# [Problem to solve]
Leaving out every picture, please repeat exactly the line that contains "Click the assist icon above Adli" and each line after it through the final line below.

# [Records supplied]
•••••

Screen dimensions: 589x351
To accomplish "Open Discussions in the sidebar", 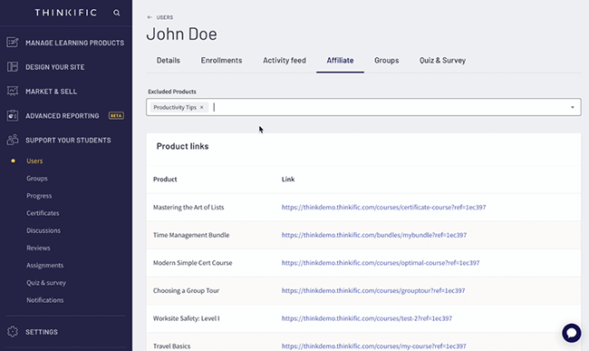I will [43, 230].
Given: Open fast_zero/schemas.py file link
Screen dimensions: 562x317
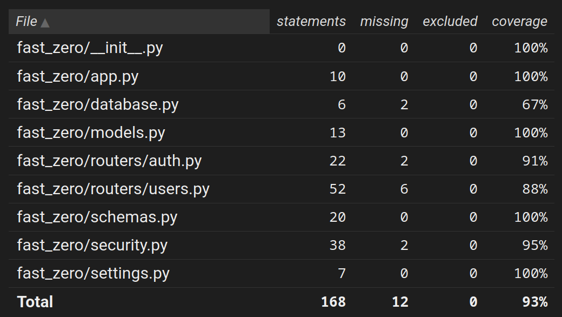Looking at the screenshot, I should point(97,217).
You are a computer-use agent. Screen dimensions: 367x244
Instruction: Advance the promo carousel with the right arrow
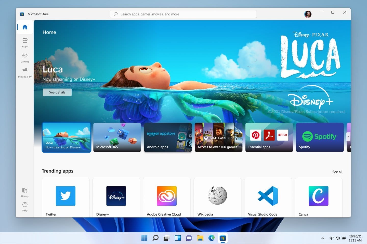(348, 136)
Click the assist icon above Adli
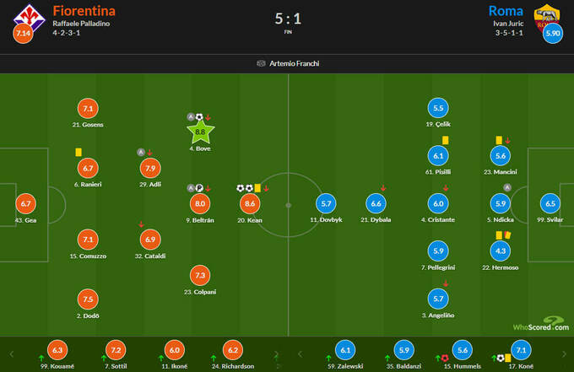The image size is (574, 372). point(141,153)
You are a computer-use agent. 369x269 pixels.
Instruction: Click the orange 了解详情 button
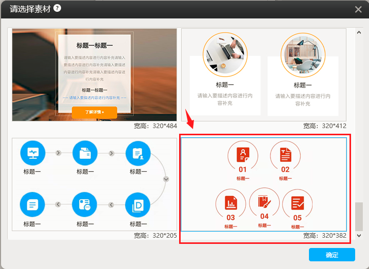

•••••

# [Completed exercise]
Click the assist icon above Adli
The image size is (574, 372). point(141,153)
You are a computer-use agent. 369x269 pixels.
Instruction: Click the orange 了解详情 button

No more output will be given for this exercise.